BRIEF 1 – In the passage on drug informants, translate this sentence into Spanish: "A recent Cato Institute study found that drug offenders with no prior record are sentenced to one year longer in prison (on average) than violent offenders."
BRIEF 2 – Reproduce the passage on drug informants, starting with "Why squeal on" and going on through "lengthy drug sentences.", and swap "offenders" for "lawbreakers".

SOURCE –
╭──

Don didn't serve any time; the cops signed him up. He set up two fellow students to expunge the drug charge from his record. "It's like conscription in the Civil War," says Don. "You can either serve the time or buy someone else to serve it for you."

Finks are big business. In 1994, the Drug Enforcement Agency shelled out $14 million to its stoolies; in fact, in 1993 alone, U.S. federal law enforcement agencies spent $97 million on all kinds of informers--four times what they spent in 1985. The percentage of federal drug cases where defendants' sentences were reduced due to "substantial assistance"--that is, finking--rose from 11.8 in 1990 to 30.7 in 1993. But some government officials are publicly questioning the use of finks, calling it "out of control" and a threat to the integrity of the criminal justice system.

Why squeal on your friends? It's a no-brainer: First-time, nonviolent offenders face federally instituted, minimum 5-year-without-parole sentences for possessing 1 gram of LSD, 5 grams of crack cocaine, or 100 marijuana plants with intent to distribute. A recent Cato Institute study found that drug offenders with no prior record are sentenced to one year longer in prison (on average) than violent offenders. According to a 1994 Federal Judicial Center report, 70 percent of the prison population's growth since 1985 is attributable to these lengthy drug sentences.

╰──

PROVIDED DATA –
╭──

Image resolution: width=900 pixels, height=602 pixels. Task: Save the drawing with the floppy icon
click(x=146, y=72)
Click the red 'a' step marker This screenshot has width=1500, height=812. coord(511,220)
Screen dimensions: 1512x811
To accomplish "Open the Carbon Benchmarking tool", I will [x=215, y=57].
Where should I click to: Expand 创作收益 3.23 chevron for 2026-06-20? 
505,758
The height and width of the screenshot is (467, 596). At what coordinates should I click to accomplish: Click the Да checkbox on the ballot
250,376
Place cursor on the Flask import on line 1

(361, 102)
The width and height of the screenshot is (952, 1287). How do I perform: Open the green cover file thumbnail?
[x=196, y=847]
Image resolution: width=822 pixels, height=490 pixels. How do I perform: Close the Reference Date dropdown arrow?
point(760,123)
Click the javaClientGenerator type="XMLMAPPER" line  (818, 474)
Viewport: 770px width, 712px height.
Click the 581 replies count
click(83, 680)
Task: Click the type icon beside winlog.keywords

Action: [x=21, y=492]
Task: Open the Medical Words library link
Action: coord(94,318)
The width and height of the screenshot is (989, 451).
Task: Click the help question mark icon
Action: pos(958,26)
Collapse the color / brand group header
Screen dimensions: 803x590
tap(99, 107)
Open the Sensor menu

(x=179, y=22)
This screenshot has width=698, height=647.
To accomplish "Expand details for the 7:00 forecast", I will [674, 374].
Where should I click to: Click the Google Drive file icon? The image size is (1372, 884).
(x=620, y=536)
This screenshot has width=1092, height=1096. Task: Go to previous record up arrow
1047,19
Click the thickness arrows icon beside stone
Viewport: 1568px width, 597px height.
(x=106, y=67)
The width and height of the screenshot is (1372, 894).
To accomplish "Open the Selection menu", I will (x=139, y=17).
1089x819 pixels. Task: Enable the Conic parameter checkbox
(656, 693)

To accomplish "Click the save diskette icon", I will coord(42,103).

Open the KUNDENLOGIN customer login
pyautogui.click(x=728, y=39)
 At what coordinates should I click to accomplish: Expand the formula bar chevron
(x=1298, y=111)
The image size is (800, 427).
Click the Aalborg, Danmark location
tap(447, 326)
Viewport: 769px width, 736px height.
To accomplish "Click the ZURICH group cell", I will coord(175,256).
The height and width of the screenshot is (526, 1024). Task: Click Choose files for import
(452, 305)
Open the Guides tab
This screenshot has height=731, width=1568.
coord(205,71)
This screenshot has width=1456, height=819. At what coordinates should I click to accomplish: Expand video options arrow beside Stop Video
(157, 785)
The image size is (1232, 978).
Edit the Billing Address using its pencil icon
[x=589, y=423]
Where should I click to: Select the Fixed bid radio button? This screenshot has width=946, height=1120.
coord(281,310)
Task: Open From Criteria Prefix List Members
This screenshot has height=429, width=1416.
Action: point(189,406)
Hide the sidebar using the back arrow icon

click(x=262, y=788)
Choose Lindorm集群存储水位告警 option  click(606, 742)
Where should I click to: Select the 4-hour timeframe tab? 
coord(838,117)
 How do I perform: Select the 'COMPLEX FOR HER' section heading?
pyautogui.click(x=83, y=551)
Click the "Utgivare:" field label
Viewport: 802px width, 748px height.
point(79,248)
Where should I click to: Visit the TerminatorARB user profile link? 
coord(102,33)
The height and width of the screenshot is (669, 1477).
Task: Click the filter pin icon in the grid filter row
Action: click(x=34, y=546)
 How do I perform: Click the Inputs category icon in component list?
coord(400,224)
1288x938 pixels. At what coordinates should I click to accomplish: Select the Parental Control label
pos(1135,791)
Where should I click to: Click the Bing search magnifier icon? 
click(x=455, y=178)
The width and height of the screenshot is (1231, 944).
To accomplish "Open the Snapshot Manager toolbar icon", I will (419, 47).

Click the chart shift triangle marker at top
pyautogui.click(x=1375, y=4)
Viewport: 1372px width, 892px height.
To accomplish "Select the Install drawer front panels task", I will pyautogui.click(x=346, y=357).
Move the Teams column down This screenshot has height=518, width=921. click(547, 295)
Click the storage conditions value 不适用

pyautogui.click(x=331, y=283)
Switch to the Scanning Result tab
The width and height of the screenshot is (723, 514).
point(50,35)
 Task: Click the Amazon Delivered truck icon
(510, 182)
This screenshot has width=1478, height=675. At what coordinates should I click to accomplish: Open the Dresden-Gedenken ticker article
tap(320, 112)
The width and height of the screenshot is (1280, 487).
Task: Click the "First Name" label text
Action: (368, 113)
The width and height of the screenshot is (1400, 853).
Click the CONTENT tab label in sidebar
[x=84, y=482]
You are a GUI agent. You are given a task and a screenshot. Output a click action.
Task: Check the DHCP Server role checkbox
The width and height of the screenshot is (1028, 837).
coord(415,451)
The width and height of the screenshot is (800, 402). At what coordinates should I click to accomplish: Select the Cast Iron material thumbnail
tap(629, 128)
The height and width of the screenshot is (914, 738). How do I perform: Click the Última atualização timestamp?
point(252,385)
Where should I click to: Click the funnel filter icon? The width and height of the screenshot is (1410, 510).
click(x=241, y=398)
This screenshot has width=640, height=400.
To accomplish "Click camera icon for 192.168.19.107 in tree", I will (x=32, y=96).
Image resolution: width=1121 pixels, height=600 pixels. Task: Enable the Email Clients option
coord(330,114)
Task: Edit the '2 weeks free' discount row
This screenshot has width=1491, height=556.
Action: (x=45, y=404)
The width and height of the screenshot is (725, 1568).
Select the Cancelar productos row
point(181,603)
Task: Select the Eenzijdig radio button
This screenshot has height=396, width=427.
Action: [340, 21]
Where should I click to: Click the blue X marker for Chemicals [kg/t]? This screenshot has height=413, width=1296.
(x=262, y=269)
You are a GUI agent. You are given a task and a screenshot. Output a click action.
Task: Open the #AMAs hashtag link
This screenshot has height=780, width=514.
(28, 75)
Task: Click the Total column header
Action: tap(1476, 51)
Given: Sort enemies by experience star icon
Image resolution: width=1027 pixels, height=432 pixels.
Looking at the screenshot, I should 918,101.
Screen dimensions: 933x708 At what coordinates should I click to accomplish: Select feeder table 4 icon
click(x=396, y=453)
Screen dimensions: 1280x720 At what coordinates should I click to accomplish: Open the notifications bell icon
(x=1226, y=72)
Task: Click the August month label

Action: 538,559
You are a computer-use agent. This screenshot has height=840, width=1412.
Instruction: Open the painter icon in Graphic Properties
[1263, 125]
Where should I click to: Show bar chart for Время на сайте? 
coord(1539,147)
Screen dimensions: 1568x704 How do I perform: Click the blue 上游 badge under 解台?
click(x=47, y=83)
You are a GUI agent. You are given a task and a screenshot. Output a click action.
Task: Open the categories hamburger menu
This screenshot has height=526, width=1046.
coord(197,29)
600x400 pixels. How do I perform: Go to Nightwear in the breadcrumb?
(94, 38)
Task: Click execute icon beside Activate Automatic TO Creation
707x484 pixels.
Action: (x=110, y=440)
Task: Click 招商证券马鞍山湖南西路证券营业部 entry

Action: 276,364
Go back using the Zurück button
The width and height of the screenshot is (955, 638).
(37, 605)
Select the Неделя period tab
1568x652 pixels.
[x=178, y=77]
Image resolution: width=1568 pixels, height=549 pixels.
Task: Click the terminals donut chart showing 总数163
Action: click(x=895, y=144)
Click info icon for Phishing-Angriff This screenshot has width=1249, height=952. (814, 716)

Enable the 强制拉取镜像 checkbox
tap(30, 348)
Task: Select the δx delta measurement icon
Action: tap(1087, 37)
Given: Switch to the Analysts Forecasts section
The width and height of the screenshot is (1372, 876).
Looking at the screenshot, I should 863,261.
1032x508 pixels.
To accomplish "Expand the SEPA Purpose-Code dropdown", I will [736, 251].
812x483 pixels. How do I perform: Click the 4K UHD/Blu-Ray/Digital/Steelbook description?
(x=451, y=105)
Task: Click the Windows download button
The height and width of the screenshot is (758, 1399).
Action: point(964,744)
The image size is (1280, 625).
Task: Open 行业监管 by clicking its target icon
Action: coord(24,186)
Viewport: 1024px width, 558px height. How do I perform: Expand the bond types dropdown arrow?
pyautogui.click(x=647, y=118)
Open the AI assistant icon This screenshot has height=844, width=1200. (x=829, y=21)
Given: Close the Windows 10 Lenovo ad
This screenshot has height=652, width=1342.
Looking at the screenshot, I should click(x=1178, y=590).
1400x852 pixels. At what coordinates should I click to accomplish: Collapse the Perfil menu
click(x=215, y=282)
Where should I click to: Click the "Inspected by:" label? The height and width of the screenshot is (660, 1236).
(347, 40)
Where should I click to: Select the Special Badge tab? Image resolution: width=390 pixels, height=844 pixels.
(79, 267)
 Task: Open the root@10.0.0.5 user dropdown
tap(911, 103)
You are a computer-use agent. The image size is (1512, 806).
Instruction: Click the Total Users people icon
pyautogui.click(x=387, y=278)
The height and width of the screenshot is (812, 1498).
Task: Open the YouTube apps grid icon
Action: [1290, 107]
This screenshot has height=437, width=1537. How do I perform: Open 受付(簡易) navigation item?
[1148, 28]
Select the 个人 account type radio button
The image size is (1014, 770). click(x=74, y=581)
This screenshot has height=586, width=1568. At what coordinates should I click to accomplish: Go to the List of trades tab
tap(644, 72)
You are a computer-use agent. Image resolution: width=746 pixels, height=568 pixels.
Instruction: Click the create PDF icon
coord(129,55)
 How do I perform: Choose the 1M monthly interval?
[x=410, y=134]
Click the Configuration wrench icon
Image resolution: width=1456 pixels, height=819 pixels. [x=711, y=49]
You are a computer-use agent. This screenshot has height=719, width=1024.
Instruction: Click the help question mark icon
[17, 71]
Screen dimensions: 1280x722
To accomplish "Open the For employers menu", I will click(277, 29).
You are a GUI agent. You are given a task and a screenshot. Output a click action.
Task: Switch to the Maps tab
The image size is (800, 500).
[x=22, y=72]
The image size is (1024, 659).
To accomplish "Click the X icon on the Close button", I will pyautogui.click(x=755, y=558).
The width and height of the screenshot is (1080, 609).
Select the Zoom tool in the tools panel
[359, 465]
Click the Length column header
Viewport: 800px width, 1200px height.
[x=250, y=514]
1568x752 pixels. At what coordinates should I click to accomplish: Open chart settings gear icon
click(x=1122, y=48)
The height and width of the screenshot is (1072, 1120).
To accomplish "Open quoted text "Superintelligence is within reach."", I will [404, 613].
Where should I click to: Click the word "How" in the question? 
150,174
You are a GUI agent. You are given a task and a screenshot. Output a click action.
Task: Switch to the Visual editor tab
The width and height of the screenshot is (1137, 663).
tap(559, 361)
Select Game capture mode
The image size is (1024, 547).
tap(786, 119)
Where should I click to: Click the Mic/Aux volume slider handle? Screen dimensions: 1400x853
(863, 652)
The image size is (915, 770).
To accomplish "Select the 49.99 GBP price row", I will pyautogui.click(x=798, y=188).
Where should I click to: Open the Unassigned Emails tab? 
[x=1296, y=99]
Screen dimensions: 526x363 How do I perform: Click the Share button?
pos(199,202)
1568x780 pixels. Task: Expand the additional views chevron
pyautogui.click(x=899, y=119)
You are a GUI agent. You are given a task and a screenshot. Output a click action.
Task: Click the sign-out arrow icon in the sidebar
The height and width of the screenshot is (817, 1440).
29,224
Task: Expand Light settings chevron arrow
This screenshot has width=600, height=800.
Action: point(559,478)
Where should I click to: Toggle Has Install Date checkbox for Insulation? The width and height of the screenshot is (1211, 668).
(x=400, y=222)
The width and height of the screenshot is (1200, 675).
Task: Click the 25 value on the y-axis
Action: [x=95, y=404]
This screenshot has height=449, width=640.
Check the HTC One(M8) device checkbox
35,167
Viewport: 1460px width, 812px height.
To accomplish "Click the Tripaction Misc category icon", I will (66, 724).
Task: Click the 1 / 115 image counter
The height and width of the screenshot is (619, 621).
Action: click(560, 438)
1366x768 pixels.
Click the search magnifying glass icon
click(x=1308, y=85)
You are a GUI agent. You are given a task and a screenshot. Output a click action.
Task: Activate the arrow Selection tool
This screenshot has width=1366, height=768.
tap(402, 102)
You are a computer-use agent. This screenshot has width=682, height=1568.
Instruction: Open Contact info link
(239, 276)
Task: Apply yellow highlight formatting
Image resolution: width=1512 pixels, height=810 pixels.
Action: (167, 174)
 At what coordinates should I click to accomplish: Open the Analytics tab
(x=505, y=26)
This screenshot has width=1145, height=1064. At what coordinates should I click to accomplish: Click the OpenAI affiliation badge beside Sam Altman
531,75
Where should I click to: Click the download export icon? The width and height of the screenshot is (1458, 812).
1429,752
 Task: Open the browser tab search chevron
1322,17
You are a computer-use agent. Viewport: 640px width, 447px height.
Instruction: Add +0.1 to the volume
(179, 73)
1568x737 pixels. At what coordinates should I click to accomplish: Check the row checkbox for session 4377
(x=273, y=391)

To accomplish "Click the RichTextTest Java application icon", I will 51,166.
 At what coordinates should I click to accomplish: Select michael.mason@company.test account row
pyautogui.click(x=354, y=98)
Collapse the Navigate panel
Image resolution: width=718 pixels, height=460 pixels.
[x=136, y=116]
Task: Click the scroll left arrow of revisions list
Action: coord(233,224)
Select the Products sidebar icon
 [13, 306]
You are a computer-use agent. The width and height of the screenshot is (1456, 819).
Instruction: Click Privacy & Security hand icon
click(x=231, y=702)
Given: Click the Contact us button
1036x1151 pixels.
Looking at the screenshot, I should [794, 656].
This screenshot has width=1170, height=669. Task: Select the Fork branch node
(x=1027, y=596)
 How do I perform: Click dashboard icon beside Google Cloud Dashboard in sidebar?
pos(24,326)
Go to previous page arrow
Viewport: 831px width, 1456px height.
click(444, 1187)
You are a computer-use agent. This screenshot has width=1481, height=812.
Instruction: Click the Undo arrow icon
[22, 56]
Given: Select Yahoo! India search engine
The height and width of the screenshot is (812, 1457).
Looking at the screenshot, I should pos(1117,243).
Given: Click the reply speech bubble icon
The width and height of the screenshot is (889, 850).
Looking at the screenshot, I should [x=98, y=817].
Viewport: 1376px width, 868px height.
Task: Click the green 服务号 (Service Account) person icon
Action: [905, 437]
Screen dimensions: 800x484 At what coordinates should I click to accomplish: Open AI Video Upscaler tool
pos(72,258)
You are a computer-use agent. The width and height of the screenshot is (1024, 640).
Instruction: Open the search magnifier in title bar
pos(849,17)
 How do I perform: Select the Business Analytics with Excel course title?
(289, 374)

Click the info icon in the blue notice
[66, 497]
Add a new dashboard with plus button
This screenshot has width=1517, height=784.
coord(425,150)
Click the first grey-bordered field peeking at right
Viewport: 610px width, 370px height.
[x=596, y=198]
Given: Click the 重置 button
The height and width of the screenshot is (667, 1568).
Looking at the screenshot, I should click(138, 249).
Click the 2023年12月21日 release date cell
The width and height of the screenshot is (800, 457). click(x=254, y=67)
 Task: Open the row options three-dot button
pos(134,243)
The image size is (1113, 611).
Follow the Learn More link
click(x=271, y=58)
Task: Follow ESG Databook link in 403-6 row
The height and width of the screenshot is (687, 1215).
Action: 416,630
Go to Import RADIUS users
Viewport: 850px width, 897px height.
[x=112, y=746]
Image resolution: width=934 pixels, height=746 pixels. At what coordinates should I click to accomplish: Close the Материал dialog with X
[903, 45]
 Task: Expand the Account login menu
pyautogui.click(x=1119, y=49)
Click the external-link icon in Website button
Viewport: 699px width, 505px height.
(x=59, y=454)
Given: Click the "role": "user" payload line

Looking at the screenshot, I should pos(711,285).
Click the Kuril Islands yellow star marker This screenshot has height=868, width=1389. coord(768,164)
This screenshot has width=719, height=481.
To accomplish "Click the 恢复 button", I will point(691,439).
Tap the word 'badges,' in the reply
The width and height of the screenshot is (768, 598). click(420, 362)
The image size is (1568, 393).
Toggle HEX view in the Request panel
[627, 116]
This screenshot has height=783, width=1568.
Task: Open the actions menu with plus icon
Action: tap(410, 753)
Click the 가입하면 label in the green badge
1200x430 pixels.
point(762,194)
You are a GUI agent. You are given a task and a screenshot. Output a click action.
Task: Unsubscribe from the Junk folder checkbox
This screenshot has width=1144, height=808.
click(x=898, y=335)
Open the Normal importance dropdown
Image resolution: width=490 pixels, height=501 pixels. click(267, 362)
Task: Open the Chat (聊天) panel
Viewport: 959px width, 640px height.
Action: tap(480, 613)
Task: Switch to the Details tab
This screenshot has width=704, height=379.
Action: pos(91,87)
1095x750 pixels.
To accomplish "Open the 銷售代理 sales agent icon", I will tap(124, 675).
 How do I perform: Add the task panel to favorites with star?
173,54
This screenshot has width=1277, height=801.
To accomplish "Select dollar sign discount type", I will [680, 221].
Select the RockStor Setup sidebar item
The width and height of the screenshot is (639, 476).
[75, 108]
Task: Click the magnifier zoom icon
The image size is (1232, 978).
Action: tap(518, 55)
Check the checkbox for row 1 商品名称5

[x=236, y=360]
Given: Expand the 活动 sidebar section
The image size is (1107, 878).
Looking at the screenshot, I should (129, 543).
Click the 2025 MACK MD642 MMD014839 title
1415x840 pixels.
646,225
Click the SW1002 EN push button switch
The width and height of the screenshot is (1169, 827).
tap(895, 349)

╰──

EXERCISE OUTPUT 1 – Un estudio reciente del Cato Institute encontró que los delincuentes por drogas sin antecedentes penales reciben condenas de un año más de prisión (en promedio) que los delincuentes violentos.

EXERCISE OUTPUT 2 –
Why squeal on your friends? It's a no-brainer: First-time, nonviolent lawbreakers face federally instituted, minimum 5-year-without-parole sentences for possessing 1 gram of LSD, 5 grams of crack cocaine, or 100 marijuana plants with intent to distribute. A recent Cato Institute study found that drug lawbreakers with no prior record are sentenced to one year longer in prison (on average) than violent lawbreakers. According to a 1994 Federal Judicial Center report, 70 percent of the prison population's growth since 1985 is attributable to these lengthy drug sentences.